RULE 2 WHAT I HAVE LEARNED My Personal 10 Rules for Staying Alive
A while back I gave my first rule to live by if you have CLL.
Here is my second.
You have time, but you don’t have forever.
CLL is a chronic disease that gives us time to rub our chins, study our enemy, gather our allies, read about what has worked and what has not, check the wind, and plan our attack.

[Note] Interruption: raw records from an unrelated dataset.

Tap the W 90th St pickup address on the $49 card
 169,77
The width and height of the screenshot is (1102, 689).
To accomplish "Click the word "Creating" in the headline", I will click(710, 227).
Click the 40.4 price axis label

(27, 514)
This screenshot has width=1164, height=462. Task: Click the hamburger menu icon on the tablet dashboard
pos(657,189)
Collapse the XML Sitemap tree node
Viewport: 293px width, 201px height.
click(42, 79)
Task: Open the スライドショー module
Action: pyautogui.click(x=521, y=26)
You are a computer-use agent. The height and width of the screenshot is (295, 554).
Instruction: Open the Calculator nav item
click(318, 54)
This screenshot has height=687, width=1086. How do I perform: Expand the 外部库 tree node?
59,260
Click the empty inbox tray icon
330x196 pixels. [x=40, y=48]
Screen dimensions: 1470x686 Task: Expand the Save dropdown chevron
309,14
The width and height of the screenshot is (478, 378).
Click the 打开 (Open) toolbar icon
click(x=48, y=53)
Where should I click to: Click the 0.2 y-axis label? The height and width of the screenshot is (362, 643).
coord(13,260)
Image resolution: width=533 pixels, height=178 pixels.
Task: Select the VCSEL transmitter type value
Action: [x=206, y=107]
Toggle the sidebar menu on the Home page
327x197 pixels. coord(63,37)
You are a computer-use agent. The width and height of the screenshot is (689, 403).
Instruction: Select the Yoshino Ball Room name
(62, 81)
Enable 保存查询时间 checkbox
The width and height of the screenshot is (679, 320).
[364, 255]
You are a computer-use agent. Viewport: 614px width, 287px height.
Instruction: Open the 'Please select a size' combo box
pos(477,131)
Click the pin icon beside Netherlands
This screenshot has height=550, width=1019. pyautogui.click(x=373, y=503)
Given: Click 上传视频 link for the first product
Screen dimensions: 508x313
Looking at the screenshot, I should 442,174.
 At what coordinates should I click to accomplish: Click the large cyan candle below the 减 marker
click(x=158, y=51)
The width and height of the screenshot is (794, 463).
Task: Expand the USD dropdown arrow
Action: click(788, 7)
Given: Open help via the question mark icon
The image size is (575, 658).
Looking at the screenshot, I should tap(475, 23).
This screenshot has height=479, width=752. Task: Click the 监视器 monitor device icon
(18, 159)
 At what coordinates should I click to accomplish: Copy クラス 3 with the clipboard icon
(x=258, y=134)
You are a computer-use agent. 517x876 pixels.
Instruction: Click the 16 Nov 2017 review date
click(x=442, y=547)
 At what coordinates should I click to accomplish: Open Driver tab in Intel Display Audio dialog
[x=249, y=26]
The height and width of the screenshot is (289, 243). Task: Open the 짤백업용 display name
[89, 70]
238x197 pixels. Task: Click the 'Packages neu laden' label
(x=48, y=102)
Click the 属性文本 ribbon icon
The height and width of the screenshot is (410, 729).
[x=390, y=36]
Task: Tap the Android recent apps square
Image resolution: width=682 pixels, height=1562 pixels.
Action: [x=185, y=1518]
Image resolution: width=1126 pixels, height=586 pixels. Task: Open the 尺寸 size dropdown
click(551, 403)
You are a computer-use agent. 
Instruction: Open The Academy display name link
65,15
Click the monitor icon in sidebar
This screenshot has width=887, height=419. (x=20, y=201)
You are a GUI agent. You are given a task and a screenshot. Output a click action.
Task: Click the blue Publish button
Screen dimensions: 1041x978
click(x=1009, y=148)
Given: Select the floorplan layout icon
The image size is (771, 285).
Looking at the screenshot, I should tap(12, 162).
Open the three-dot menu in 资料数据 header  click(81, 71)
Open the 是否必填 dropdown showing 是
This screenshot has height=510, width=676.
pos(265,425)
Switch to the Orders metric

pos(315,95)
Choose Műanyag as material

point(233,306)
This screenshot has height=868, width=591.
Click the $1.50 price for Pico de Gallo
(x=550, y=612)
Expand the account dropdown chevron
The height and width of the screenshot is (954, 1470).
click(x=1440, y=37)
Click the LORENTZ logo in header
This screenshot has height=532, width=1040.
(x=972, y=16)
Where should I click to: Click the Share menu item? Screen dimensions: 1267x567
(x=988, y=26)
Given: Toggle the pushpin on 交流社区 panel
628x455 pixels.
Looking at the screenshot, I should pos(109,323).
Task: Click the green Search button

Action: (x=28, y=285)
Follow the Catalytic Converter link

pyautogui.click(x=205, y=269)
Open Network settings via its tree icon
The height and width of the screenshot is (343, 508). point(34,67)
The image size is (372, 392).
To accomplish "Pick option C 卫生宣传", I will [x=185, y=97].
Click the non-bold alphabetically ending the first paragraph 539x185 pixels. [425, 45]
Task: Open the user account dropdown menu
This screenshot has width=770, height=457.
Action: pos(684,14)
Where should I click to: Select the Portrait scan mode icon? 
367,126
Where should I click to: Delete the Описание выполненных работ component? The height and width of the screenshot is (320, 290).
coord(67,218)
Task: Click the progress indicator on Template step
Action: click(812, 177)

True, there are times when prompt action is called for, such as when I found myself bruised up with single digit platelets from ITP. I was on call for my group when I received an urgent call at home from my exchange that they had a critical lab level on Dr. Koffman. A few hours later I was in hospital getting IVIG and steroids, but that is another story. Moving fast may have saved my life. Similar stories abound for friends with critically low blood counts that needed urgent transfusions and others with serious infections that had to be treated stat. Some secondary tumors such as an aggressive breast cancer demand quick decisions and actions and take precedence over the more pokey CLL.
But these are the exceptions.
Most of the time CLL lets us move carefully, slowly and methodically. We should be prepared, but not usually preemptive and never rash.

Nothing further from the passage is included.